痛み
俺はスキルの効果で痛みを無効化できているからいいものの、クレアはさっきの痛みをずっと味わい続けていたということだ。
あの子自身が会話の術を手に入れるために、自ら望んで痛みを受け入れたのだとしても、瞬時に意識が吹き飛びそうになるほどの痛みを受けていたという事実に、痛覚が働いていないというのに胸が痛くなる。
だが、もちろんそれに関してシャーロットに否があるわけではない。
これほどの痛みを伴う方法をあの子に提案し、施したことに対して全く何も思うところがないとは言い難い。が、それも全てはあの子のことを思っての善意からの行動なので、それに対して俺がどうこう思うのが間違っているのだ。
そもそも、本来であれば気が遠くなるほどの鍛練を積んだ後に手に入れられる技術を、段階を飛ばして習得させるのだからそれ相応の代償を負わなければならないのは当然のことだ。
それに、俺やクレアへ特に何かを要求することもなく、このような特殊な技法を用いて魔力操作技術を高めることに協力してくれているのだ、それに関して感謝こそすれ、負の感情を抱くのは見当違いもいいところだ。
「さて、そろそろ魔力の流れを把握できた頃だと思うが、どうだ?」
「ん、そうだな。あぁ、流れだけは何とか掴めた、と思う」
俺の思考を遮るように、シャーロットから声が掛かったので、一度その考えを頭の隅へと追いやり、質問に答える。
俺の返答を聞いたシャーロットは、思案するように目を閉じると、口の中で何か独り言のようなものを呟き、一つ深く息を吐くと、目を開きこちらにその視線を合わせる。
「では、今日のところはここまでにするとしよう」
「お?」
てっきりまた何か指示が与えられるものだとばかり思っていたので、少し拍子抜けした気分だ。
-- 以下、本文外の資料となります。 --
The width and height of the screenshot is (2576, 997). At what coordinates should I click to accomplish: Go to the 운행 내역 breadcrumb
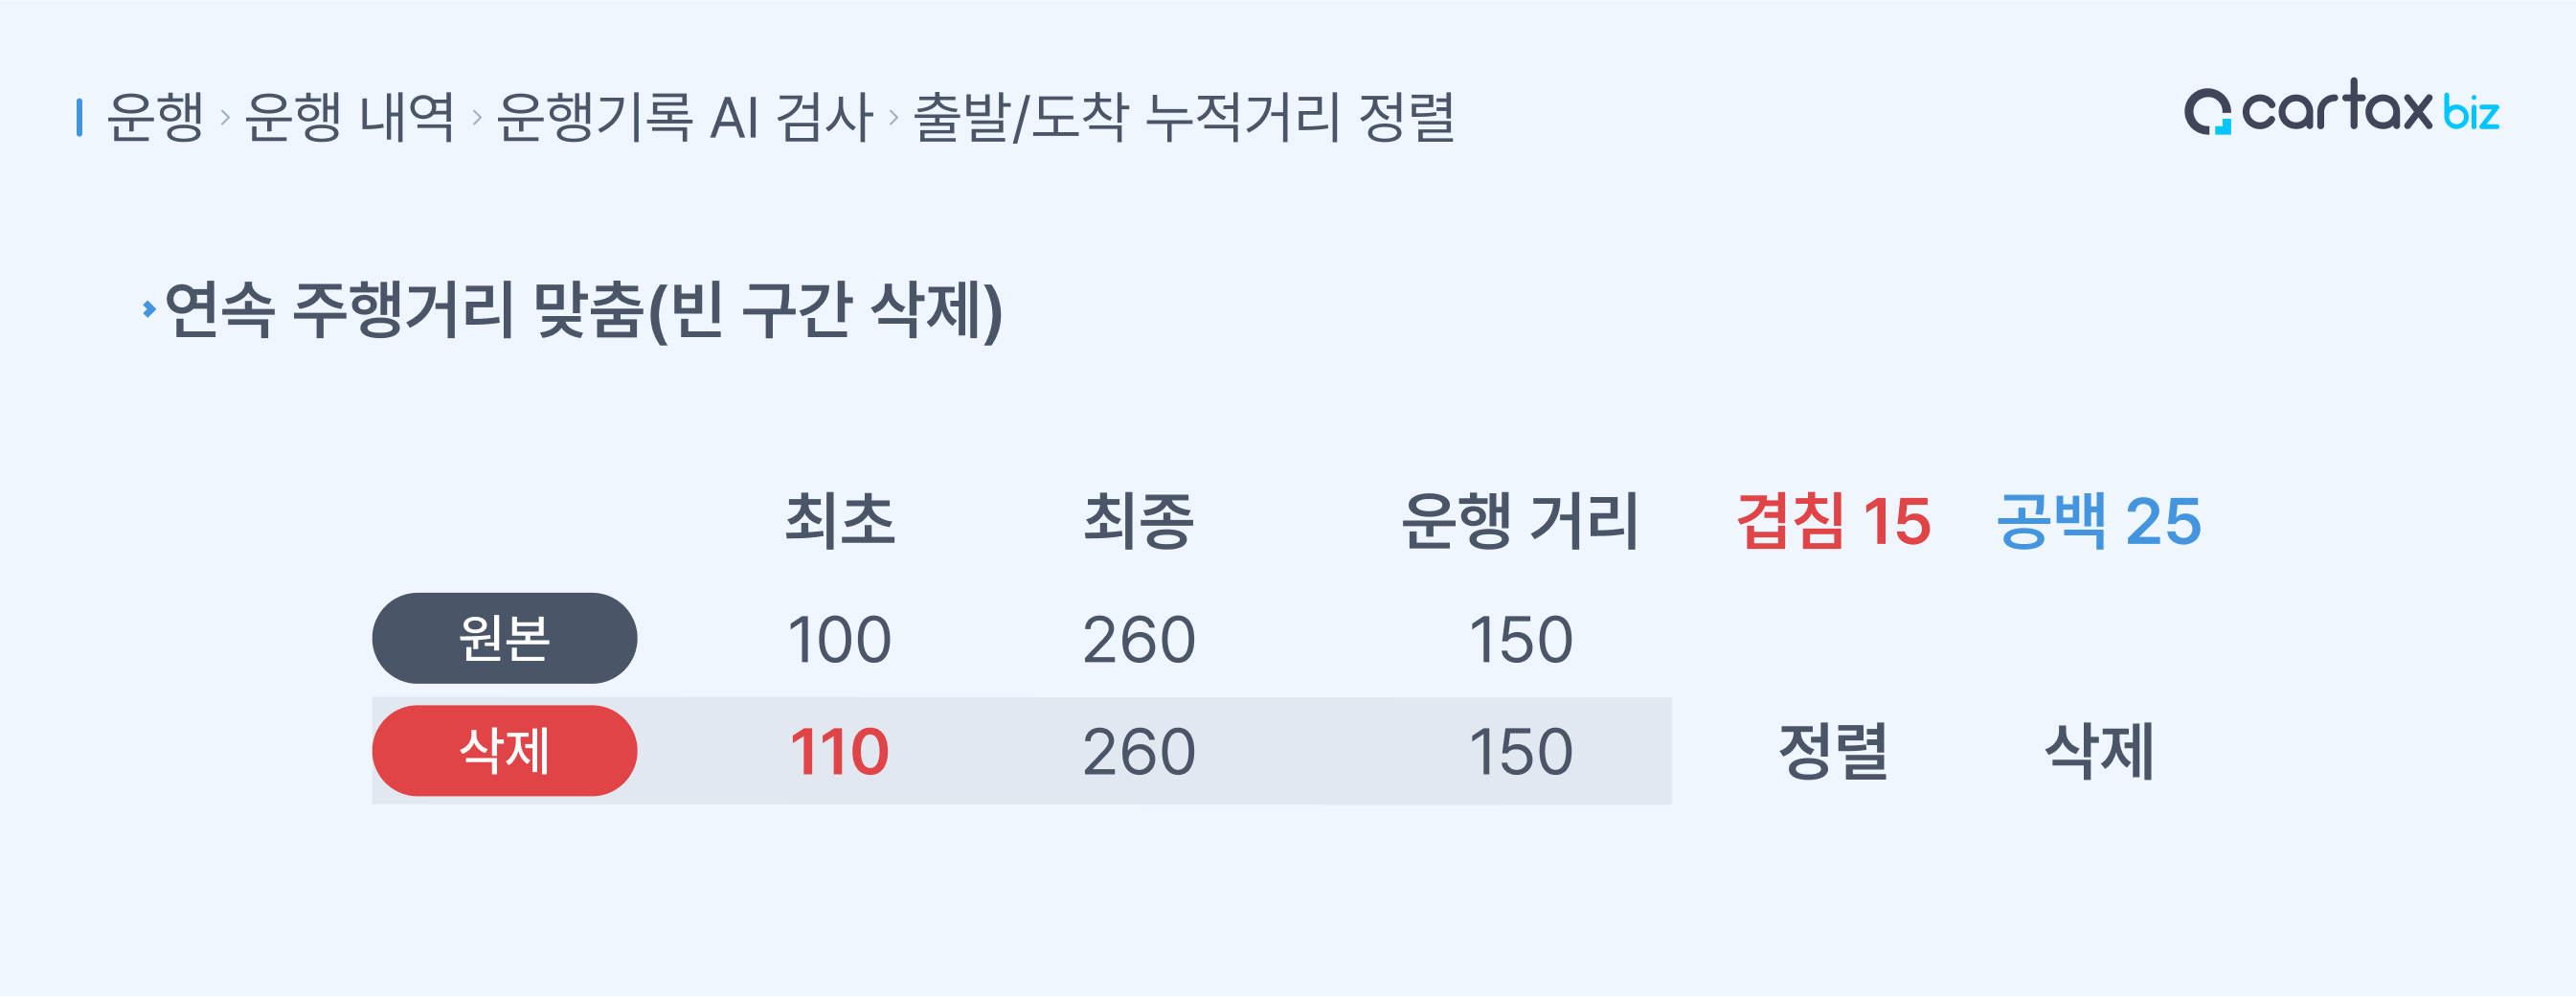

「もう終わるのか? まだ特に何もしてないと思うんだけど」
「魔力の流れを覚えたというのなら、とりあえず今日のところはもう終わりだ。あまり体に負担を掛けても、後に響くだけだからな」
「あー、そういうもん?」
いまいちピンとこないが、シャーロット先生がそう言うんならそうなんだろう。
「痛みを感じていないから、あまり実感が湧かないかもしれないが、貴様の肉体は今まで魔力があまり流れ込んでいなかった場所にまで魔力を行き渡らせたことで、神経がかなり過敏になっているから痛覚が元に戻れば体中を小針で刺されたような不快な痛みが貴様を襲うだろうな」
「うげっ」
なんだよその微妙に拷問みたいな後遺症は。
「まぁ、数時間も経てば体も馴染んでくるだろうから、それまでの辛抱だ。精々頑張るが良い」
「……おう」
夜には痛みも治まるということならそれが原因で眠れなくなるという心配もなさそうだが、スキルの効果が切れてからの時間を考えると今から憂鬱だ。